What to work on:
[1] In the mailing-list reply, what does the comment on crypto_mem_not_equal say the function returns when the data is equal?
[2] Update the mailing-list reply between "On 09/16/2013 07:10" and "equal, non-zero otherwise.", inclusive, replacing "Constant-time" with "Timing-safe".

Provided text:
## begin

From: Daniel Borkmann <dborkman@redhat.com>
Subject: Re: [PATCH] crypto_mem_not_equal: add constant-time equality testing
 of memory regions
Date: Tue, 17 Sep 2013 21:07:12 +0200
Message-ID: <5238A860.2010404@redhat.com>
References: <5232CDCF.50208@redhat.com> <1379259179-2677-1-git-send-email-james@openvpn.net> <878uyyks0e.fsf@mid.deneb.enyo.de> <5235E77F.1050807@openvpn.net> <5236B9A7.3090001@redhat.com> <52373BA3.9090709@openvpn.net>
Mime-Version: 1.0
Content-Type: text/plain; charset=ISO-8859-1; format=flowed
Content-Transfer-Encoding: 7bit
Cc: Florian Weimer <fw@deneb.enyo.de>,
	Marcelo Cerri <mhcerri@linux.vnet.ibm.com>,
	linux-crypto@vger.kernel.org, herbert@gondor.hengli.com.au
To: James Yonan <james@openvpn.net>
In-Reply-To: <52373BA3.9090709@openvpn.net>
Sender: linux-crypto-owner@vger.kernel.org

On 09/16/2013 07:10 PM, James Yonan wrote:
> On 16/09/2013 01:56, Daniel Borkmann wrote:
>> On 09/15/2013 06:59 PM, James Yonan wrote:
>>> On 15/09/2013 09:45, Florian Weimer wrote:
>>>> * James Yonan:
>>>>
>>>>> + * Constant-time equality testing of memory regions.
>>>>> + * Returns 0 when data is equal, non-zero otherwise.
>>>>> + * Fast path if size == 16.
>>>>> + */
>>>>> +noinline unsigned long crypto_mem_not_equal(const void *a, const
>>>>> void *b, size_t size)
>>>>
>>>> I think this should really return unsigned or int, to reduce the risk
>>>> that the upper bytes are truncated because the caller uses an
>>>> inappropriate type, resulting in a bogus zero result.  Reducing the
>>>> value to 0/1 probably doesn't hurt performance too much.  It also
>>>> doesn't encode any information about the location of the difference in
>>>> the result value, which helps if that ever leaks.
>>>
>>> The problem with returning 0/1 within the function body of
>>> crypto_mem_not_equal is that it makes it easier for the compiler to
>>> introduce a short-circuit optimization.
>>>
>>> It might be better to move the test where the result is compared
>>> against 0 into an inline function:
>>>
>>> noinline unsigned long __crypto_mem_not_equal(const void *a, const
>>> void *b, size_t size);
>>>
>>> static inline int crypto_mem_not_equal(const void *a, const void *b,
>>> size_t size) {
>>>      return __crypto_mem_not_equal(a, b, size) != 0UL ? 1 : 0;
>>> }
>>>
>>> This hides the fact that we are only interested in a boolean result
>>> from the compiler when it's compiling crypto_mem_not_equal.c, but also
>>> ensures type safety when users test the return value.  It's also
>>> likely to have little or no performance impact.

## end

Record excerpts:

## begin

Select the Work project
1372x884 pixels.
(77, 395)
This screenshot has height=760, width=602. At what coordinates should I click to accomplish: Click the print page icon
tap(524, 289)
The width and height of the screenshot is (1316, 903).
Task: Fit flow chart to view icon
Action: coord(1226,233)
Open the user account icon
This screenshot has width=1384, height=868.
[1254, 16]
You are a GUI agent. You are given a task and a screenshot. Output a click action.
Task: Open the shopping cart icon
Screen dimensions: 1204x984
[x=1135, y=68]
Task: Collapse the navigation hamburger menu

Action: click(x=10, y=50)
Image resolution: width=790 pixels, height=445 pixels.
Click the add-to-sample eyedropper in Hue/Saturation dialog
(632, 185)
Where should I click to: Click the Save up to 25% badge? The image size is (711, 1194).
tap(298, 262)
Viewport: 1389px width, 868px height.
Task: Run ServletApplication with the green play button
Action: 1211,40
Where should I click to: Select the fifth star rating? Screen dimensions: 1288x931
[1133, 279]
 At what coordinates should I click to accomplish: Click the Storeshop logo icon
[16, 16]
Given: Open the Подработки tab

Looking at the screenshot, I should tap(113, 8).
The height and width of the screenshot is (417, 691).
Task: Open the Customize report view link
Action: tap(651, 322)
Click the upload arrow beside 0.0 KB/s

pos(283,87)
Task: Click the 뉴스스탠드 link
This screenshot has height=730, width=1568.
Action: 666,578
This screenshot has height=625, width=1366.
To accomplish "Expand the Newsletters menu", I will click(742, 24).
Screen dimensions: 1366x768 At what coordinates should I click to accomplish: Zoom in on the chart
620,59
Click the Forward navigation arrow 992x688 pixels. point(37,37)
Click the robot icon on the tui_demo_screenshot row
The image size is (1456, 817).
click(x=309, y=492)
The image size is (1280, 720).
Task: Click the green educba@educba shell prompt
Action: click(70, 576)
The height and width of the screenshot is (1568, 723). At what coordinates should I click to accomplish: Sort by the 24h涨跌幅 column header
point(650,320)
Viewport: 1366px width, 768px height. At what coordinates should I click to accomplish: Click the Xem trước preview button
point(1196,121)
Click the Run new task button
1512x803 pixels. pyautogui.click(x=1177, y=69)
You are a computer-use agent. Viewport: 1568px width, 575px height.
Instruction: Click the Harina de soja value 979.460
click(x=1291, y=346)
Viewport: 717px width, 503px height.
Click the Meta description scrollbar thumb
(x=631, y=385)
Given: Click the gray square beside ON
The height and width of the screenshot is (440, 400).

## end

The results:
[1] 0

[2]
On 09/16/2013 07:10 PM, James Yonan wrote:
> On 16/09/2013 01:56, Daniel Borkmann wrote:
>> On 09/15/2013 06:59 PM, James Yonan wrote:
>>> On 15/09/2013 09:45, Florian Weimer wrote:
>>>> * James Yonan:
>>>>
>>>>> + * Timing-safe equality testing of memory regions.
>>>>> + * Returns 0 when data is equal, non-zero otherwise.